|
|
|
|
|
ESKİ
YENİYETMELER -3 |
28.08.2010 |
|
|
Dr. MEŞFEŞŞU
Necdet Hatam |
|
|
Anavatana dönebilenlerin
sayısının çok az olmasını, dönüşün
başarısızlığı gibi gösterenlere tepe tepe
kullanacakları malzeme
vereyim.
26 Ağustos 2010 Perşembe günü Federal Yabancılar Bürosu
Sivil Danışma Kurulu toplantısında bu yılki başvuru
sayısı
açıklandı: 39
Yani içler acısı.
Anımsayanlarınız olacaktır; 2008 yılında Dönüş Bayramı
nedeni ile
Başbakanımız QUIMP'IL Murat ile yaptığımız toplantıda
kotanın yetersiz kaldığı ısrarla belirtildiği için
2009’da sadece Adigelere bin 500 kişilik kota
sağlanmıştı. Durumu bilenlerimiz bunun çok fazla
olduğunu kotayı dolduramayacağımız endişesini
iliklerimize kadar yaşarken, sanal kahramanlarımızdan
biri, kotayı nasıl olurda doldurabileceğimiz
önerilerinden çok “efendim neden kota olsun” gibi
bir çıkış yapmıştı.
Kahramandı ya...
Sanal kahramanlarımız, daha kolay ve kotasız vatandaşlık
hakkını,
çifte vatandaşlık hakkını daha başka birçok hakkımızı,
hem de bu
haklarımızı alacağımız devletin nezdinde değil de
sanalda savunmayı,
sorumluluklarını yerine getirmekle eş tutuyor olmalılar.
Dahası
kendilerini, bu haklarımızı savunulması gerekli yerlerde
savunan ve
çok yavaş da olsa sonuç alabilenlerden daha yararlı
oldukları daha
ulussever, daha yurtsever olduklarına kendileri
inandırmış, bizlerin inanmasını bekliyorlar.

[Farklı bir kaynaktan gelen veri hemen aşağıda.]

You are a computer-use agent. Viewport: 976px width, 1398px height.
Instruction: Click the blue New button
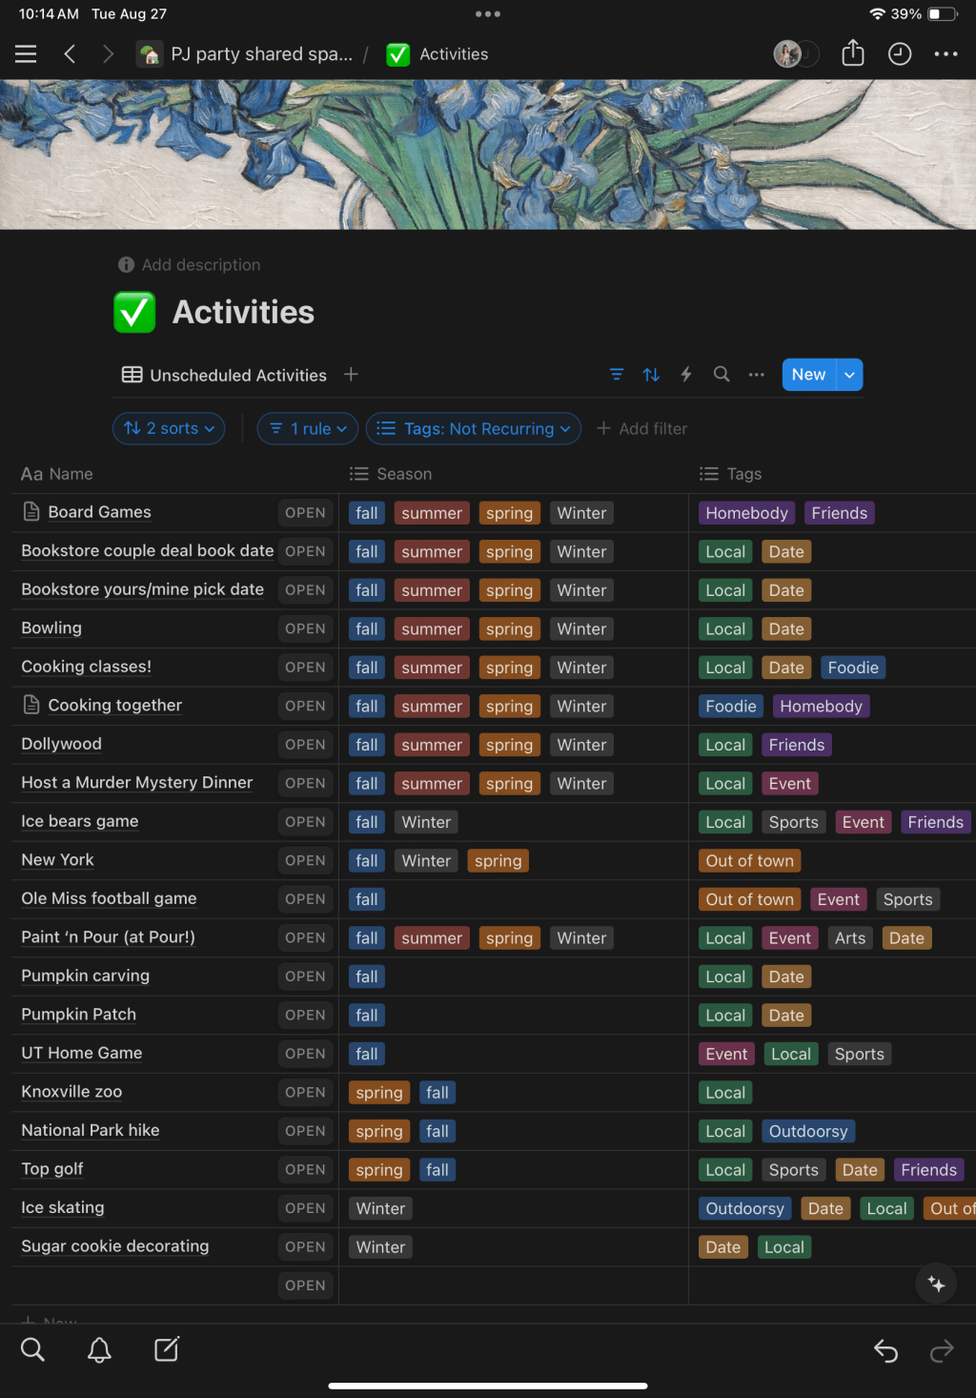tap(808, 375)
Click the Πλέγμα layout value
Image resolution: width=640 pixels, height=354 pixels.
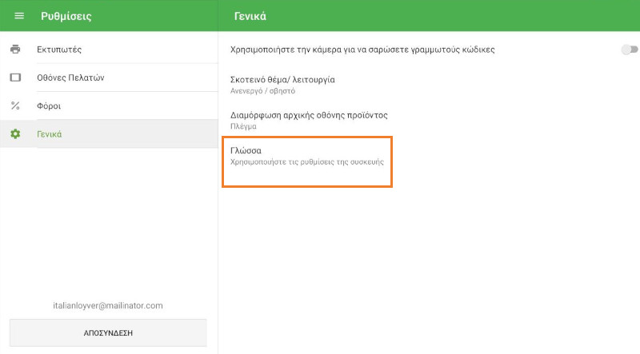click(x=243, y=126)
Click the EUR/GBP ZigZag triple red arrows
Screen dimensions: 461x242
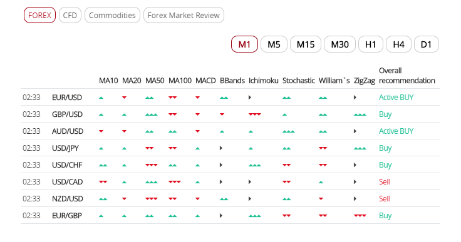pyautogui.click(x=360, y=216)
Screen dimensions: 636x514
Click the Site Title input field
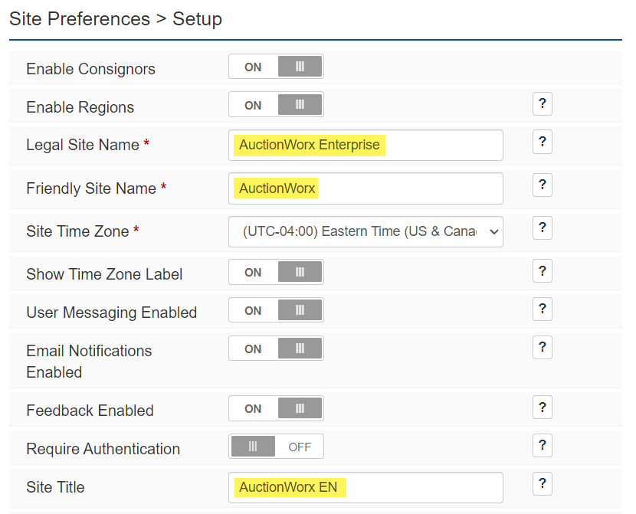(366, 487)
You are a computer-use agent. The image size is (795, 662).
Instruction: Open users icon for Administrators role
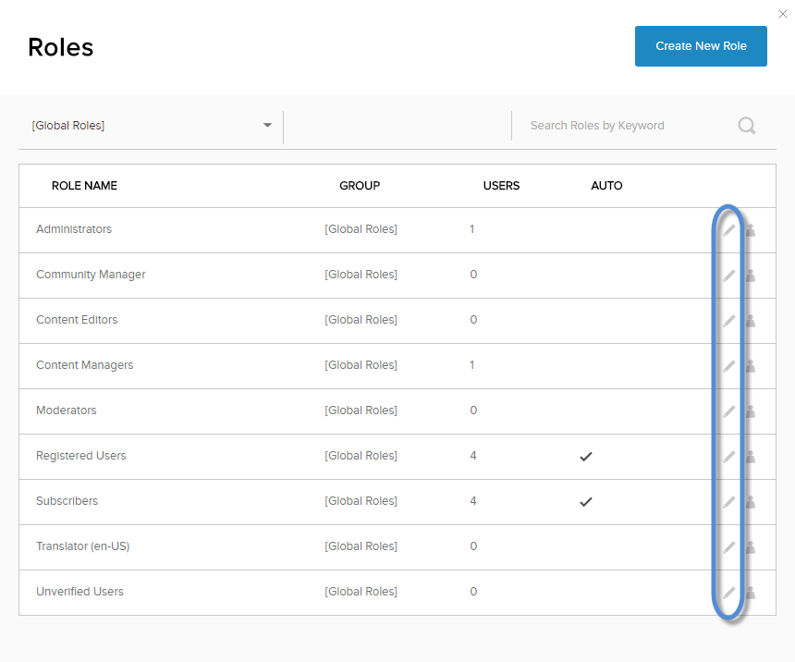[x=751, y=230]
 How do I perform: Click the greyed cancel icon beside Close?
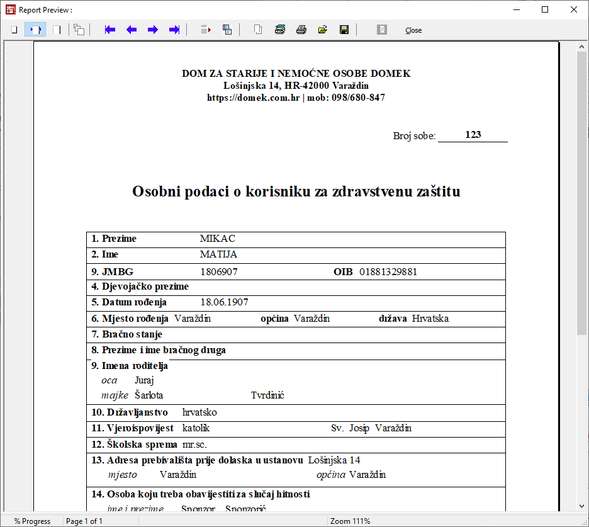click(x=381, y=30)
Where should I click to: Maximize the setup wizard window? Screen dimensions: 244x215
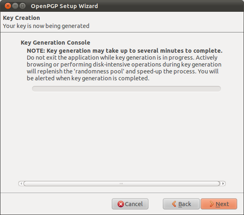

Kotayı doldurma çabası mı?
Olmadı işte! Böyle perakende işlere ayıracak
zamanları yok ki kahramanlarımızın. Eskiyeniyetmeleri de
koyabilirsiniz aynı gruba.
Örneğin “Dönüş için proje gerekli, projesiz dönüş
olmaz” dediklerinde arkasından projenin
geleceğini sanırsanız aldanırsınız. Sayınımız en güç
işi başarmış akıl vermiştir. Gerisi
emir kullarının işidir. “Kitlesel dönüş ancak
devletler arası
anlaşmalarla mümkün olabilir” der bir başka
eskiyeniyetme, hemen ağırlayanları da olur. Dönülecek
ülke ile diaspora ülkelerinin
desteğini almanın dönüşün temel ilkelerinden biri
olduğunu bilmezler.
İlk adımdan beri buna çalışıldığını ve bir hayli yol
alındığını da
görmezler. Bu sözü ettiğine göre devletlerarası
anlaşmanın nasıl
sağlanabileceğini anlatacağı yanılgısına kapılmayın
sakın. Kendileri
büyük keşifte görevlerini layığı ile yerine
getirmişlerdir nasıl
gerçekleştirileceği sıradan dönüşçülerin görevidir.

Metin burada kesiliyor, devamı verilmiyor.